Passage to read:
╭──

The following was written by one of my prior students of Amour Partagé and it hit on such excellent points that I wanted to share it.
“It’s one thing to know that you like being spanked or tied up, but how do you know that you’re a submissive? How do you know that you want to live D/s as a lifestyle? How has your background shaped your perceptions of what D/s is, and your perception of yourself as a submissive?
Like many students new to AP, my previous experience was confined exclusively to playing with BDSM in the bedroom. I’d been interested in D/s as a lifestyle for the better part of a decade, but conversations with the partners I’d had gave me the impression that living it full-time would require giving up my self-respect and the respect of my partner. That didn’t sit right with my concept of myself, or for that matter with my concept of D/s; but without having the vocabulary and knowledge to communicate what it was about that thought that bothered me, and without knowing what other approaches were available, I set that part of me aside.

╰──

Actions to take:
[1] In the passage on submission, what was the student's previous experience confined to?
[2] According to the passage on submission, why did the student set aside an interest in living D/s as a lifestyle?
[3] Carry on the student's reflection in the passage on submission, beginning right after its final sentence.
The listing that follows has nothing to do with the passage on submission above.

Supplied information:
╭──

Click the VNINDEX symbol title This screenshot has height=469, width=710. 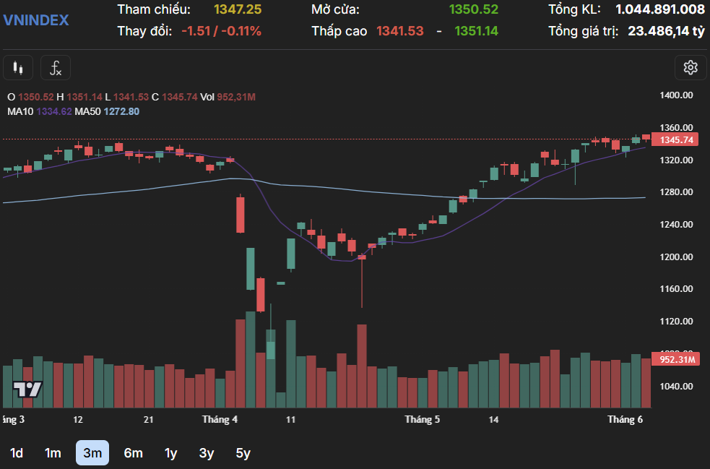point(36,20)
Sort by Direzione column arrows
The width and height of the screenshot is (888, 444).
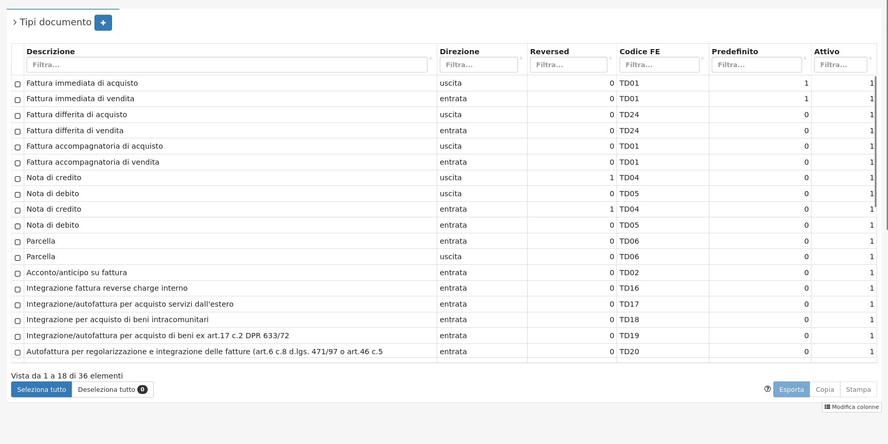521,58
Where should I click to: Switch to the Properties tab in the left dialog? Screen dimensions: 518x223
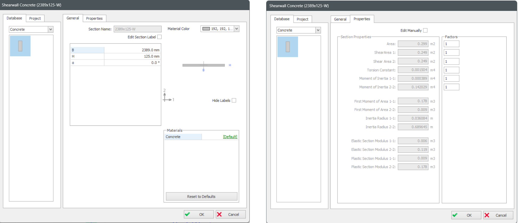[94, 18]
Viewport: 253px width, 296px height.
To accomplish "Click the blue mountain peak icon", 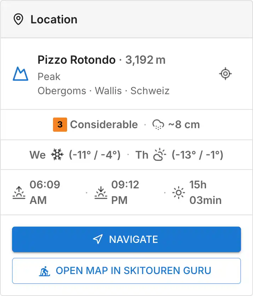I will 20,74.
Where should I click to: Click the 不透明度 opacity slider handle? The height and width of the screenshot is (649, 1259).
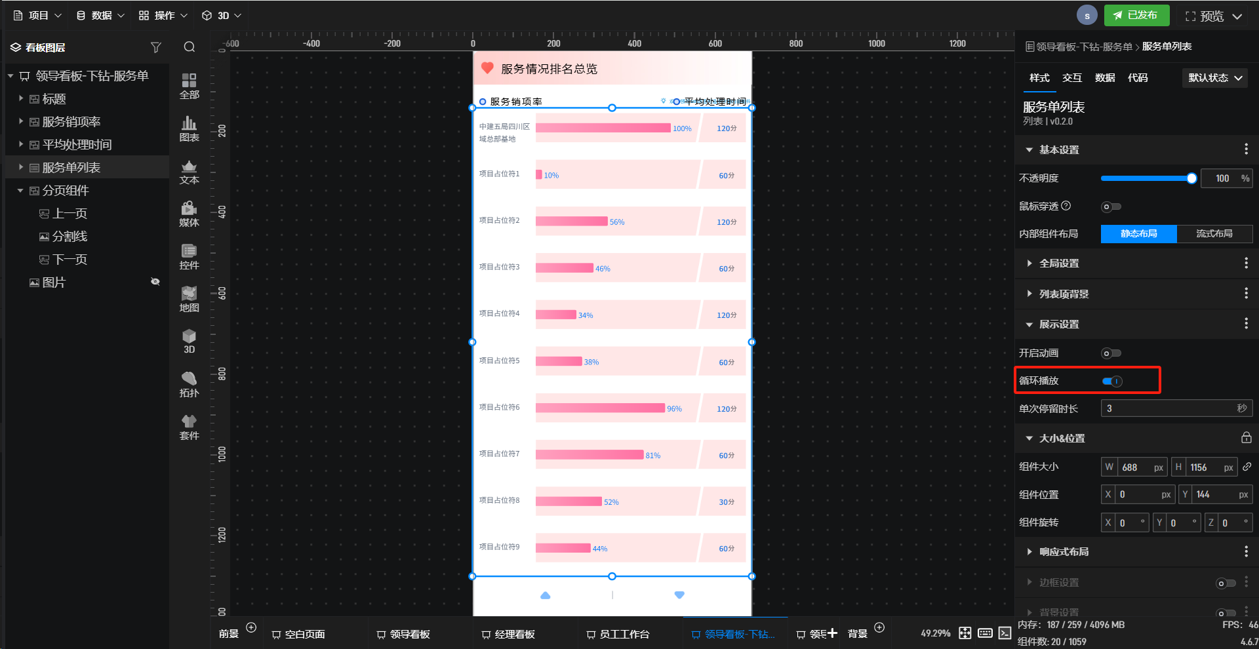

╰──

Expected responses:
[1] It was confined exclusively to playing with BDSM in the bedroom.

[2] Conversations with past partners gave the impression that living D/s full-time would mean giving up self-respect and the partner's respect, which didn't fit the student's concept of self or of D/s. Lacking the vocabulary and knowledge to explain the objection, and not knowing what other approaches existed, the student set that part aside.

[3]
One of the first challenges I faced in AP training was to understand how my background in unhealthy approaches to D/s affected how I processed my current experience. It wasn’t enough to lie out my past experiences and say, none of this is what I think being a submissive really is. In order to make sure that I had a healthy and grounded approach to my training, I had to define submissiveness for myself. I had to determine why I’m a submissive, why I wanted to train in AP, and why I wanted to live as a submissive 24/7.
When did you first define yourself as a submissive? What feelings do you associate with being submissive? What actions? Why do you want to live submission as a lifestyle? Do you feel you would you lose anything by keeping D/s exclusive to the bedroom? What traits about yourself do you feel are submissive? That you feel are not submissive?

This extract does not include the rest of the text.